◆ KUTIPAN TERPILIH:
◇ ◇ ◇ ◇ ◇

III. PENGATURAN CYBERCRIMES DALAM UU ITE

Latar Belakang UU ITE
Undang-undang Nomor 11 Tahun 2008 tentang informasi dan Transaksi Elektronik (UU ITE) adalah undang undang pertama di Indonesia yang secara khusus mengatur tindak pidana cyber.
Berdasarkan surat Presiden RI. No.R./70/Pres/9/2005 tanggal 5 September 2005, naskah UU ITE secara resmi disampaikan kepada DPR RI.  Pada tanggal 21 April 2008, Undang-undang ini di sahkan

Dua muatan besar yang diatur dalam UU ITE adalah :
1.  Pengaturan transaksi elektronik
2.  Tindak pidana cyber

Pengaturan Tindak Pidana TI dan Transaksi Elektronik
Tindak pidana yang diatur dalam UU ITE diatur dalam Bab VII tentang  perbuatan  yang  dilarang,  perbuatan  tersebut dikategorikan menjadi kelompok sebagai berikut:
1.  Tindak Pidana yang berhubungan dengan ativitas illegal, yaitu:
a.  Distribusi  atau  penyebaran,  transmisi,  dapat  diaksesnya konten ilegal (kesusilaan, perjudian, berita bohong dll)

◇ ◇ ◇ ◇ ◇

◆ DAFTAR ITEM:
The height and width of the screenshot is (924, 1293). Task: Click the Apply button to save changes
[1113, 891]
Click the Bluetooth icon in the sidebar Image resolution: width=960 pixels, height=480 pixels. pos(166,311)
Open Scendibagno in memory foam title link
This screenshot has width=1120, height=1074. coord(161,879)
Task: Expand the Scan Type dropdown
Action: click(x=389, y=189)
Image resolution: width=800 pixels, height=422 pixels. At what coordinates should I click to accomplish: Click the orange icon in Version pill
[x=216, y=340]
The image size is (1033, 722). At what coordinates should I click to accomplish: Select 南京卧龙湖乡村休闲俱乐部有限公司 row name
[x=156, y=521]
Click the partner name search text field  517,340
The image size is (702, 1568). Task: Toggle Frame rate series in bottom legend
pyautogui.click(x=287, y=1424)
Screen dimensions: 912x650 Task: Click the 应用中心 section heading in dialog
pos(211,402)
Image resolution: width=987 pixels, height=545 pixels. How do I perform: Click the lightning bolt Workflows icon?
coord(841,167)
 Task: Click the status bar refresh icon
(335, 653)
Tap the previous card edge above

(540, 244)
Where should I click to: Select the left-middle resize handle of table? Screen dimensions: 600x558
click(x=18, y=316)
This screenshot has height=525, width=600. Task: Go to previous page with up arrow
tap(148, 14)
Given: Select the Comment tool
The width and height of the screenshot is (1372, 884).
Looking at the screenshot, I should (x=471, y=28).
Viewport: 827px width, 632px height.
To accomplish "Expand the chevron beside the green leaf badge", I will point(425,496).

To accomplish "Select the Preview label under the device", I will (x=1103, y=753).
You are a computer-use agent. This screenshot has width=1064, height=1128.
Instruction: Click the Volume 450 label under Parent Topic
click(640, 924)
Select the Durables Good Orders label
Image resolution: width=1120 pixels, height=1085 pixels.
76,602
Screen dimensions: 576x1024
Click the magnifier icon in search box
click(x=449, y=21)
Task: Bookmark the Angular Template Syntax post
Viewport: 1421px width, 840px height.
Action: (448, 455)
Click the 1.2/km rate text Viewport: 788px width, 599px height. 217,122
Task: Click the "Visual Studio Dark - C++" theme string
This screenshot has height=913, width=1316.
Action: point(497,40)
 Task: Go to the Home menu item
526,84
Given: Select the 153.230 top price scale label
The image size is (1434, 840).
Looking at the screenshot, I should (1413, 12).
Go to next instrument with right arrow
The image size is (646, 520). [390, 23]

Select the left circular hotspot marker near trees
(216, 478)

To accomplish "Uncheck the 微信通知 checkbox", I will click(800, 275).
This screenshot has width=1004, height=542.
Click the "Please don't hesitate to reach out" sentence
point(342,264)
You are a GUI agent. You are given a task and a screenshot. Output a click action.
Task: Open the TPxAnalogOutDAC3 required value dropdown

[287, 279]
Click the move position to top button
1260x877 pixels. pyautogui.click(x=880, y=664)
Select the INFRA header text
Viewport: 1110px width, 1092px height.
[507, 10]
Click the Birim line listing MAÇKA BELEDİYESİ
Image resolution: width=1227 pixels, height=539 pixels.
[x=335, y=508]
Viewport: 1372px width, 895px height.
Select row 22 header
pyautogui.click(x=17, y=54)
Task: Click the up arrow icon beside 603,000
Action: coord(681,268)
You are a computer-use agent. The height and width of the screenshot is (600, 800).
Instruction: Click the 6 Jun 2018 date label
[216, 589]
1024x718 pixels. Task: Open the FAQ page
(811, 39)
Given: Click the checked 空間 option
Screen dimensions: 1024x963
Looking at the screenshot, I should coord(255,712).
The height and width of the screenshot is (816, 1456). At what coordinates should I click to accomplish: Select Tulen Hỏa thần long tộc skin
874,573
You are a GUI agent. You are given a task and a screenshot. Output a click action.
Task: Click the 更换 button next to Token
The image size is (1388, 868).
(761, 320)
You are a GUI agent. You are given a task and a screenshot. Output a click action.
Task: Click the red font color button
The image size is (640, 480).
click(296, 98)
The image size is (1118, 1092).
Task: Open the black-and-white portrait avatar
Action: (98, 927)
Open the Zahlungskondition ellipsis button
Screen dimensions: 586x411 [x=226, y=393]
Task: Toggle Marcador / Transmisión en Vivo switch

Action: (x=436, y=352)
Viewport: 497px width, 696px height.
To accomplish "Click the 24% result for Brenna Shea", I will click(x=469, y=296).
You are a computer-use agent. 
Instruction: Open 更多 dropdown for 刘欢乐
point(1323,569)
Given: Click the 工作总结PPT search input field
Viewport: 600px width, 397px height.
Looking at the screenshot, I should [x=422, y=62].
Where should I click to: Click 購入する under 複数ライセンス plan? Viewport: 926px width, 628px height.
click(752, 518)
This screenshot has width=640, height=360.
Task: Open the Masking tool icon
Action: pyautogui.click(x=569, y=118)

◇ ◇ ◇ ◇ ◇

◆ TUGAS ANDA:
Tulis lanjutan kutipan tentang pengaturan tindak pidana siber dalam UU ITE, dimulai sesudah kalimat terakhirnya.

◆ HASIL TUGAS:
b.  Dengan cara apapun melakuka akses illegal
c.   Intersepsi   illegal   terhadap   informasi   atau   dokumen elektronik dan sistem elektronik
2.  Tindak  Pidana  yang  berhubungan  dengan  gangguan(interfensi), yaitu :
a.  Gangguan    terhadap    informasi    atau    dokumen elektronik
b.  Gangguan terhadap sistem elektronik
3.  Tindak Pidana memfasilitas perbuatan yng dilarang
4.  Tindak  Pidana  pemalsuan  informasi  atau  dokumen elektronik
5.  Tindak Pidana Tambahan dan
6.  Perberatan-perberatan terhadap ancaman pidana

IV.  CELAH HUKUM CYBERCRIME
Pada dasarnya sebuah undang-undang dibuat sebagai jawaban hukum terhadap persoalan yang ada di masyarakat.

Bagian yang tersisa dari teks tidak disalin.